For three games, they showed the world a proper French farce, one so expertly chaotic it made La Cage Aux Folles seem modest and amateur in comparision. The team required a handball by Thierry Henry to get in the tourney to begin with, and then flopped in three straight matches in between striking on their coach and refusing to practice. One striker, Anelka, was sent home; the remainder of the team alternated between icy detachment from the game and open complaint about mismanagement and discord. (Irony: this team had it in infinite layers.)
The coach, already an international laughingstock for his reliance on astrology in determining lineups, drove the team into the ground with engines at full once things got dicey at the tournament, making bizarre strategic decisions while doing nothing to defuse tensions on the team. When the end came in a 2-1 loss to lowly South Africa, Raymond Domenech capped his disgraceful World Cup by refusing to shake hands with South African manager Alberto Parreira.
In this sense, they were the most consistent team at the Cup: awful from start to finish and an offense to the word dysfunctional, since dysfunctional barely covers what this team was. The President of the French Football Federation, Jean-Pierre Escalettes, sounded genuinely stunned when surveying the wreckage of a team that in 2006 was a game away from another World Championship:
I am even more devastated by what happened last weekend. French football has brought shame on his country. I thought of all the fans who were not recognized in this masquerade. It made me (feel) even worse than the scores. We’ll have to take uncompromising stock about the causes in order to know how we got to this fiasco.

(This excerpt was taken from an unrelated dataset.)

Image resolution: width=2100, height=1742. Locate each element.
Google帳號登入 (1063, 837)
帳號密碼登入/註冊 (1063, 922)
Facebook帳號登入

Fiasco is a harsh word, but for once it’s almost inadequate to describe what happened here. The art of semantics is a passion of the French, and they can debate precisely what degree of fiasco World Cup 2010 was for Les Bleus for the next decade if they like. What is not up for debate is their impending arrival in Paris ahead of schedule, and the time for the French to engage in another national pastime: the rolling of heads.